Notable Healthcare Advertising
// By Peter Hochstein //
It’s getting to the point where publishing magazines is starting to seem as commonplace in many hospitals as taking patients’ temperatures. Well, almost.
“The data collected over the last ten years shows that approximately 60 to 70 percent of all hospitals send out a printed magazine or newsletter to their community,” says Alan Coffey, Chief Executive Officer of Coffey Communications in Walla Walla, Washington, a company that produces magazines for hospitals.
Coffey gets that statistic from an annual survey conducted for his company by Professional Research Consultants, Inc., of Omaha, Nebraska.
“The number remains relatively high, we believe, because these publications consistently positively impact the community and the organization’s bottom line,” Coffey says.
But just how positive can the impact be?
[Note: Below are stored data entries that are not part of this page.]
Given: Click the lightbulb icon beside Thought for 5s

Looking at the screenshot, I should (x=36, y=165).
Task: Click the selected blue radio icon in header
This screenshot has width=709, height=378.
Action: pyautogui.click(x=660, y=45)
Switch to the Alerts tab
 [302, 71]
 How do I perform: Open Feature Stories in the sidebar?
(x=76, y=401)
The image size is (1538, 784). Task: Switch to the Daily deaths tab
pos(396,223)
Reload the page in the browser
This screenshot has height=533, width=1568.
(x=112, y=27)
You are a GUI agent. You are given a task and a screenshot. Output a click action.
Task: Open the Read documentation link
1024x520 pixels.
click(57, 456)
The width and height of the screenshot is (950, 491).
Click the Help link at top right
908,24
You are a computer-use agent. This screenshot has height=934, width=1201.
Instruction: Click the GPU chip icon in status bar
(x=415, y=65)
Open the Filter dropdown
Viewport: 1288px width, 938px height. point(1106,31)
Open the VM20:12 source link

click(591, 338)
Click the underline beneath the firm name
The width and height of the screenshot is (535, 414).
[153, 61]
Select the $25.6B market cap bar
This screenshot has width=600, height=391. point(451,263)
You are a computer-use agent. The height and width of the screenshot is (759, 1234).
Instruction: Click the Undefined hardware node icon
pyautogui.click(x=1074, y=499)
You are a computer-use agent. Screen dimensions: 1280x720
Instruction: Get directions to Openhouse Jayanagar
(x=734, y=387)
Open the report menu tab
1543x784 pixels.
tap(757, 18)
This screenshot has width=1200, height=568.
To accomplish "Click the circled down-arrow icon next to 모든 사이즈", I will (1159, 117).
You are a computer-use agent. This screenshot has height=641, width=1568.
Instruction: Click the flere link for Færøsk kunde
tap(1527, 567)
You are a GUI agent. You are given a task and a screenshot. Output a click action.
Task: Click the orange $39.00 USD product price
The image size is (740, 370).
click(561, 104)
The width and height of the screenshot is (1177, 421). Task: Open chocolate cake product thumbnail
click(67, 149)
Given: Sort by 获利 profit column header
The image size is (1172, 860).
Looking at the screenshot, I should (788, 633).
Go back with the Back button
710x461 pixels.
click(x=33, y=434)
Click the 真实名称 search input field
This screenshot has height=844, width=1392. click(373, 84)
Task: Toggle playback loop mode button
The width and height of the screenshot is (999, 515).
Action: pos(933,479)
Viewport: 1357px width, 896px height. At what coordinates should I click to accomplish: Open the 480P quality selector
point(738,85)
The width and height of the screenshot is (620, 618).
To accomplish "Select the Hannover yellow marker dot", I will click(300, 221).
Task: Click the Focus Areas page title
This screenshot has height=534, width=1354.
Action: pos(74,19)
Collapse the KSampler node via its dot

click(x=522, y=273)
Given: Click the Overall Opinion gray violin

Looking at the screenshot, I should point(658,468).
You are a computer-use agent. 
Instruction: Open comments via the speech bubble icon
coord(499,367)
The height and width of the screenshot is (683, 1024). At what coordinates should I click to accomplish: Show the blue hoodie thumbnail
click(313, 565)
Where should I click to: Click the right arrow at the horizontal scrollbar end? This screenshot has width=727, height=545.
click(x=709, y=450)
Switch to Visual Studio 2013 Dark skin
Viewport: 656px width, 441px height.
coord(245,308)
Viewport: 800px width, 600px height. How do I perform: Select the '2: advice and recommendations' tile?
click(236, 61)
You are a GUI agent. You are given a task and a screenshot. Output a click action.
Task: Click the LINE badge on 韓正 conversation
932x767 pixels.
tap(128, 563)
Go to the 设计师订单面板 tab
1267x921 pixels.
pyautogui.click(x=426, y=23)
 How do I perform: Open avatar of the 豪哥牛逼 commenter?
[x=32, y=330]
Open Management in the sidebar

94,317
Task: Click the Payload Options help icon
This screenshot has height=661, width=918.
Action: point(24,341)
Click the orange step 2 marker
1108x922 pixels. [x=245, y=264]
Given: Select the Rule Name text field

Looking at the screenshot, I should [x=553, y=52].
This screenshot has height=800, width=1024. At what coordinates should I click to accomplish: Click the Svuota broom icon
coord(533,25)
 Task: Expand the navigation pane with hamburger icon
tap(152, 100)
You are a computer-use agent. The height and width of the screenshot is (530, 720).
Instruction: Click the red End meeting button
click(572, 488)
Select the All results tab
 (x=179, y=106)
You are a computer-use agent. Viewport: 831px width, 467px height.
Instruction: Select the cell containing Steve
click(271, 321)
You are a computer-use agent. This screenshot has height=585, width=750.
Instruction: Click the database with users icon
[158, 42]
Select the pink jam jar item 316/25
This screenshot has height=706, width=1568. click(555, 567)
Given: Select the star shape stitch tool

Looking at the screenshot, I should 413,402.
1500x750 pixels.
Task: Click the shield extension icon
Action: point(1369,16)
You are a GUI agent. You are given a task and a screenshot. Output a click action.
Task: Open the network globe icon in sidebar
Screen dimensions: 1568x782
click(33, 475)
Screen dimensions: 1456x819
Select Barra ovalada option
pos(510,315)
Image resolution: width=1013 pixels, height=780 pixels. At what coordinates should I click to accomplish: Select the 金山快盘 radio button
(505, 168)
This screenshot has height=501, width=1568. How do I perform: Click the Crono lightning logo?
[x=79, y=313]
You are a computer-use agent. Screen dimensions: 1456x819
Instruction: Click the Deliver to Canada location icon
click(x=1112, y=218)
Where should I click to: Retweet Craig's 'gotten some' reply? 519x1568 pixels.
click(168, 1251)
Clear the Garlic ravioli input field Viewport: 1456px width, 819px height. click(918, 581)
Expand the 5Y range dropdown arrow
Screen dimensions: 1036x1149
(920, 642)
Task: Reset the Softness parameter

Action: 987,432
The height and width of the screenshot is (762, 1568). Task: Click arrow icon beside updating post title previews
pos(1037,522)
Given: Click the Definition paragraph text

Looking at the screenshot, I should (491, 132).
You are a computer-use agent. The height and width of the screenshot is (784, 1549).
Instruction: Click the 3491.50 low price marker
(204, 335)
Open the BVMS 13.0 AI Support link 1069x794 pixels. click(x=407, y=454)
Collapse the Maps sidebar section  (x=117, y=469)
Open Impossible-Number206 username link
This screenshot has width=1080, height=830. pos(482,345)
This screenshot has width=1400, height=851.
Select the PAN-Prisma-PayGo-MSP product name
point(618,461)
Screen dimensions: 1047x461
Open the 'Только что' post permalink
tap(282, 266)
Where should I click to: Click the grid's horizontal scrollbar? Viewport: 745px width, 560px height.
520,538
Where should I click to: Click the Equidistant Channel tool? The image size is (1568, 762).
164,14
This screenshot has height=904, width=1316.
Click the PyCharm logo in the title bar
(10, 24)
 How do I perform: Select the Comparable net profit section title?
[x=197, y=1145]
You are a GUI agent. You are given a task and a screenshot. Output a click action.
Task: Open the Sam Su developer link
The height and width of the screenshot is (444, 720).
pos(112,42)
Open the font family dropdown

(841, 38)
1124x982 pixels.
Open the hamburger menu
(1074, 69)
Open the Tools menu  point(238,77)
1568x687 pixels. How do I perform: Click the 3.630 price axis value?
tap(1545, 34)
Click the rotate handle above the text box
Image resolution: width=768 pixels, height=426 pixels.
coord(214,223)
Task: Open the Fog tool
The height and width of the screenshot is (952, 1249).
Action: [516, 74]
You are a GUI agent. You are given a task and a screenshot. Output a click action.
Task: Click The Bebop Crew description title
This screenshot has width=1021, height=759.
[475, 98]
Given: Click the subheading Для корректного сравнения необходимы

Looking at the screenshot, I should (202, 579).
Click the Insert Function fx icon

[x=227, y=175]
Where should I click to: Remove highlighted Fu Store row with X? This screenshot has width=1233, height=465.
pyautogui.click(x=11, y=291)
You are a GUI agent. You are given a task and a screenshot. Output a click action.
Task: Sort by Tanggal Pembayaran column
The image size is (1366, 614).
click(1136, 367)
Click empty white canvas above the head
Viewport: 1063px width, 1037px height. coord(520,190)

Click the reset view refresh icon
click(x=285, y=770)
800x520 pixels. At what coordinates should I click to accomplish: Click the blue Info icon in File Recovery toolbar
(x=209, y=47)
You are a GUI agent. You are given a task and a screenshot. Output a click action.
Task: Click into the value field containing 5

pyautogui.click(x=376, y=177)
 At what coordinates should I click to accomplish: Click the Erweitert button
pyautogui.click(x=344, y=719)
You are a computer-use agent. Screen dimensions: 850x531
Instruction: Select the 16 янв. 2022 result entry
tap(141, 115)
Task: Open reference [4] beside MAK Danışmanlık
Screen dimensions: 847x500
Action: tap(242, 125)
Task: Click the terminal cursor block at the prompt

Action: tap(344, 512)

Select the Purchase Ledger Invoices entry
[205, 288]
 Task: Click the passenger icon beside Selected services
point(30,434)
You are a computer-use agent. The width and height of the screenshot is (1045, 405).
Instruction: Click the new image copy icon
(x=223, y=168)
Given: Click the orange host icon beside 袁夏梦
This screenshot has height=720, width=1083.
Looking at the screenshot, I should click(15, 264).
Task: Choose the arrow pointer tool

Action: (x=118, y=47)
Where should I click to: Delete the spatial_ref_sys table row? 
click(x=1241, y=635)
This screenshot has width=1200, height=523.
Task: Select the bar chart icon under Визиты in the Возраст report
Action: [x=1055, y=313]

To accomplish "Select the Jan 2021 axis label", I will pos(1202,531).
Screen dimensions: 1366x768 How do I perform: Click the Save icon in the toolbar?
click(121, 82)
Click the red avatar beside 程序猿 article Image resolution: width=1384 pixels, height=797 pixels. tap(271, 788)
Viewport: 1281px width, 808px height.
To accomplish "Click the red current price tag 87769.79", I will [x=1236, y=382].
Consider the case of one of Coffey’s clients, the 101-bed Feather River Hospital in Paradise, California, an Adventist Health facility.
“In 2004, we did our first community perception survey,” says Maureen M. Wisener, the hospital’s Assistant Vice President, Marketing & Communications. What it revealed was that “the community didn’t understand who we were as an organization. They didn’t understand the capability that was available right here. They were leaving the community to go elsewhere for the same services we offer because they did not know they were here.”
Publishing a magazine three times a year was a key part of what helped to change all that.